I use Annabelle brow pencil in taupe. I am looking for Rimmel pencil in Hazel right now. I would love to try Browzings.


----------



## Kelly (May 11, 2006)

I use a brow color (powder) from Maybeline and it works quite well....looks more natural than a pencil.


----------



## SierraWren (May 11, 2006)

I don't use anything--I feel sort of like an eyebrow freak/novice among experts now! But what a lot of great suggestions to go by...


----------



## fickledpink (May 11, 2006)

I use Bare Escentuals brow powder in Brunette, works great!


----------



## vanilla_sky (May 12, 2006)

i use maybelinne brow shadow and essence of beauty angled eyebrow brush. I am very pleased.


----------



## blackmettalic (May 12, 2006)

Benefit browzing in Medium, love the price, love the quality and love the combo of the waxy product and the powder.


----------



## Leony (May 12, 2006)

I use Shu eyebrow pencil.


----------



## Cool Kitten (May 12, 2006)

i use Milani e/s in Rich Chocolate and comb through with an eyebrow brush.


----------



## chocobon (May 12, 2006)

I have used Shiseido's Eyebrow/eyeliner powder combo and I have used the Bodyshop brow powder in Dark and I like it better cuz it has 2 shades a dark brown and a muted black.I'm a MMM.


----------



## Lovelylily (May 12, 2006)

Hi, I don't know if it's available in the US and other but I use Christian (not to be confused with Christian Dior) brow powder in Taupe.
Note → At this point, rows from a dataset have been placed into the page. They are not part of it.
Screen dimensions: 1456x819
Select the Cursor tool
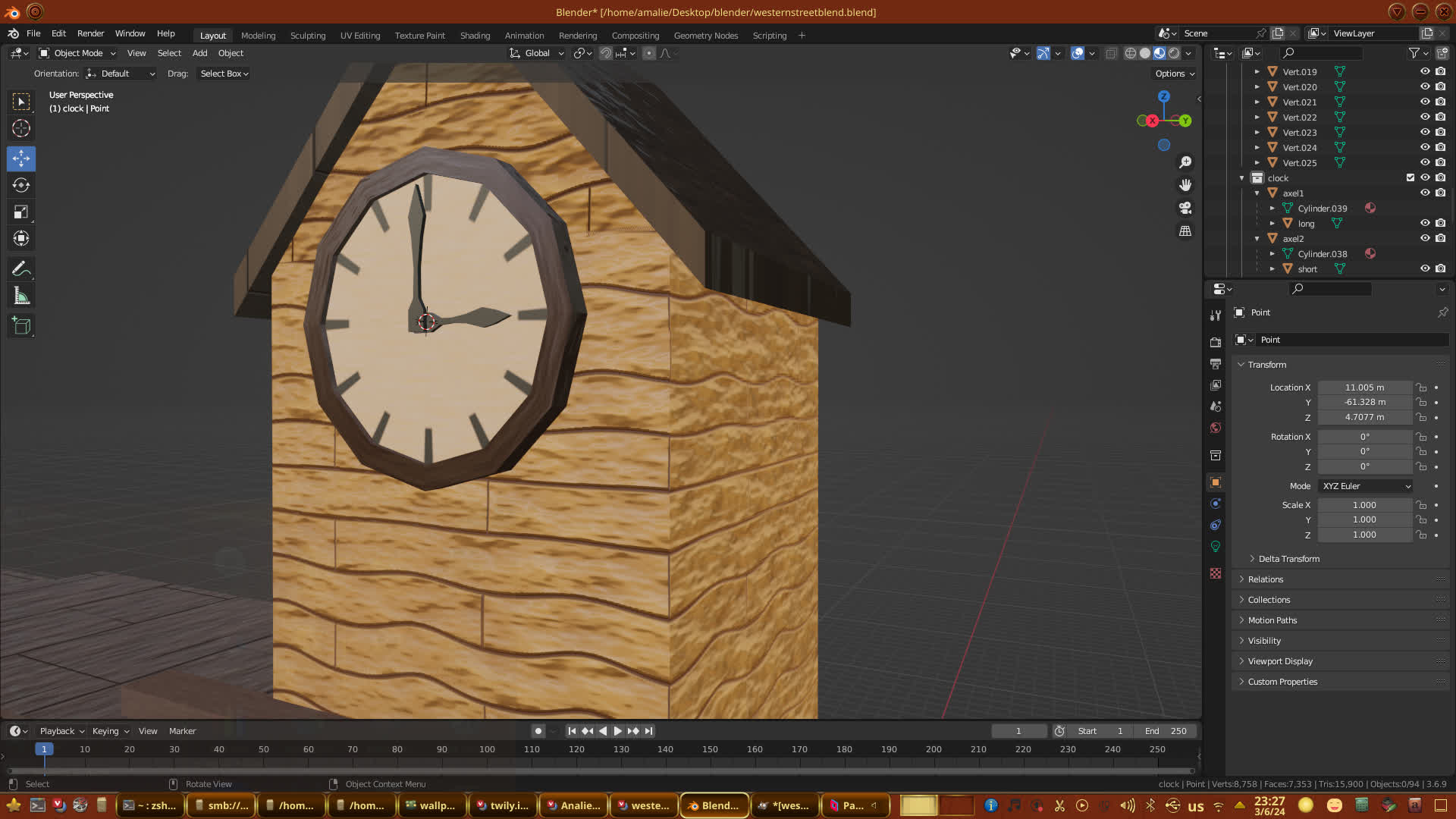click(21, 128)
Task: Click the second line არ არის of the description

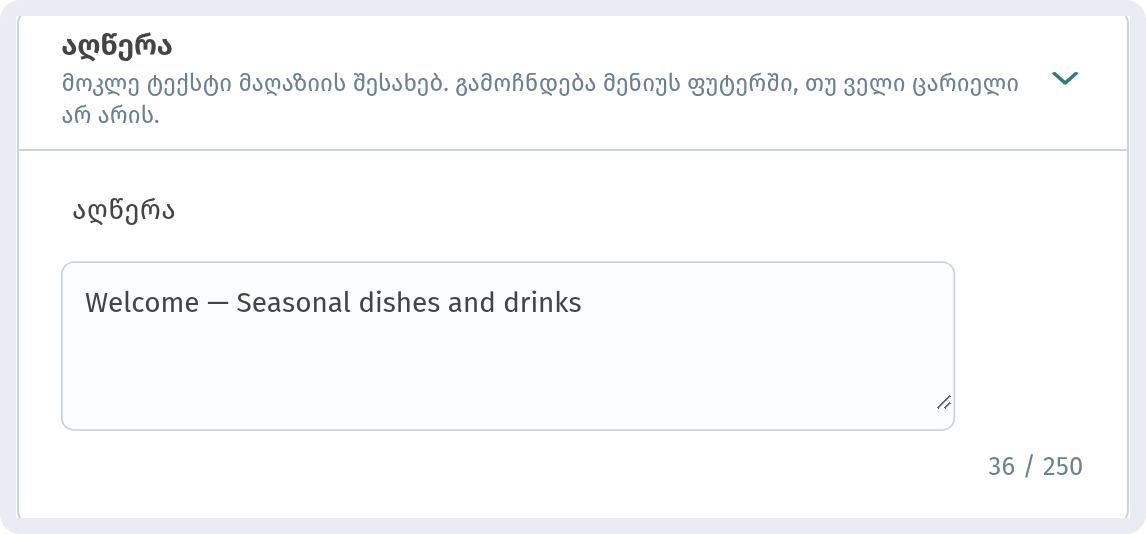Action: [x=110, y=115]
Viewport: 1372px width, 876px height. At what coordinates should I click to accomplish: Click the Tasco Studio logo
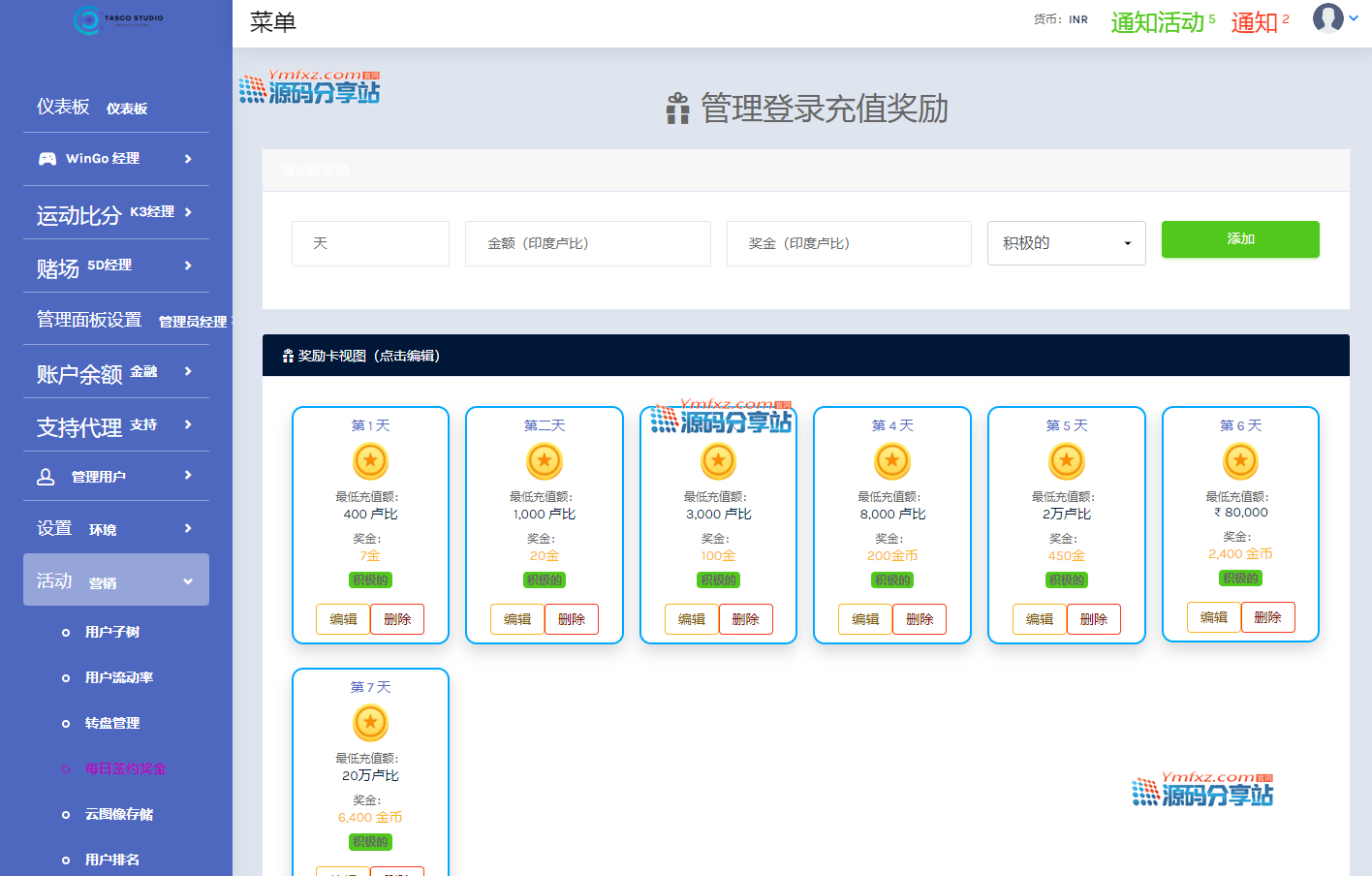[x=118, y=19]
I really love it, it's waterproof!


----------



## Bronxcutie (May 12, 2006)

MAC eye shadow espresso applied with MAC 266 brush


----------



## Leza1121 (May 12, 2006)

Hi,

Most times it's eyeshadow (brown). Sometimes I will use a brown pencil.


----------



## KristieTX (May 13, 2006)

Benefit BrowZings in Medium for me!


----------



## bluebird26 (May 13, 2006)

I m not a fan of powder and wax, I like brow pencils better.


----------



## braidey (May 13, 2006)

I use MAC eyebrow pencil in Stud, perfect match.


----------



## cardboardboxed (May 21, 2006)

I just got a NYC browser, and I'm not sure how to use it (stupid me for throwing out the packaging).. do you wax first, and then apply powder? Or the other way? or do you mix the two? haha I'm so dumb! Sorry!


----------